A entrega ocorre em um momento em que o Governo do Brasil já encaminhou ao Congresso Nacional, na terça-feira (14), um Projeto de Lei em regime de urgência que prevê a redução da jornada sem diminuição de salários e estabelece o fim da escala 6x, uma demanda histórica das entidades sindicais.
Presente na reunião, o ministro do Trabalho e Emprego, Luiz Marinho, destacou a importância da proposta enviada pelo Governo. Segundo ele, a medida representa um avanço na qualidade de vida da população. “A proposta enviada pelo Governo significa valorização da vida dos brasileiros. O que se debate é a redução da jornada de trabalho sem redução de salário e, junto, uma bandeira para a valorização da vida. A escala 6×1 é a pior das escalas de jornada de trabalho que possa existir, em especial para as mulheres”, afirmou.
Durante a abertura do encontro, o ministro também ressaltou a relevância do diálogo com a classe trabalhadora e o contexto positivo do mercado de trabalho. “Pensar nos direitos da classe trabalhadora, pensar no avanço das conquistas, num momento em que temos o menor índice de desemprego da nossa história, gerando empregos, aumentando a massa salarial, elevando salários e avançando nas conquistas, além de refletir sobre o direito às negociações dos trabalhadores da iniciativa privada e do serviço público, é muito importante neste momento”, disse.
O Projeto de Lei encaminhado pelo Governo do Brasil estabelece o fim da jornada 6×1 sem corte nominal ou proporcional de salários, nem alteração de pisos, com validade para contratos em vigor e futuros, em todos os regimes de trabalho. A proposta também prevê a redução da jornada semanal de 44 para 40 horas, garantindo dois dias de descanso remunerado.

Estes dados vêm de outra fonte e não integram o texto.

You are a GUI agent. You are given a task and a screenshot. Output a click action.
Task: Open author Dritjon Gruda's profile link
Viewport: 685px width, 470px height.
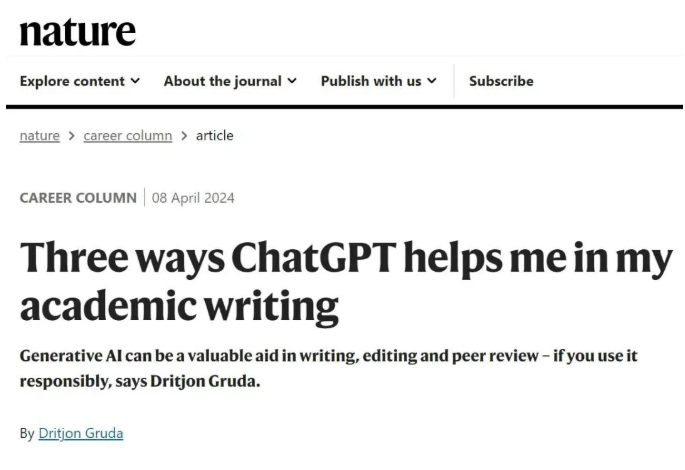[x=80, y=434]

Outro ponto abordado por Luiz Marinho foi a preocupação com a pejotização. Para o ministro, a prática compromete a estrutura das relações de trabalho no país. “A pejotização leva à desestruturação das relações de trabalho no país, destruindo o Fundo de Garantia, fragilizando a Previdência Social e o FAT, além de diminuir a eficiência do Sistema S. É um retrocesso incalculável nas relações de trabalho”, avaliou.
Reivindicações
Na reunião com o presidente Luiz Inácio Lula da Silva, participaram lideranças de diversas centrais sindicais, entre elas a Central Única dos Trabalhadores, a Central dos Trabalhadores e Trabalhadoras do Brasil e a Força Sindical. Mais cedo, em Brasília, as entidades promoveram a Marcha das Centrais, com o objetivo de pressionar por avanços nos direitos trabalhistas e pela melhoria das condições de trabalho no país.
Ao todo, foram apresentadas 68 reivindicações ao presidente, das quais 26 foram elencadas como prioritárias. Entre os principais pontos estão a redução da jornada de trabalho, o fim da escala 6×1, a regulamentação da Convenção 151 da OIT, a adoção de uma política de valorização do salário mínimo sem limitações vinculadas ao arcabouço fiscal, a aprovação do projeto de correção da tabela do Imposto de Renda, a isenção de IR sobre a Participação nos Lucros e Resultados (PLR), a redução da taxa de juros, o enfrentamento da pejotização e a regulamentação do trabalho por aplicativos.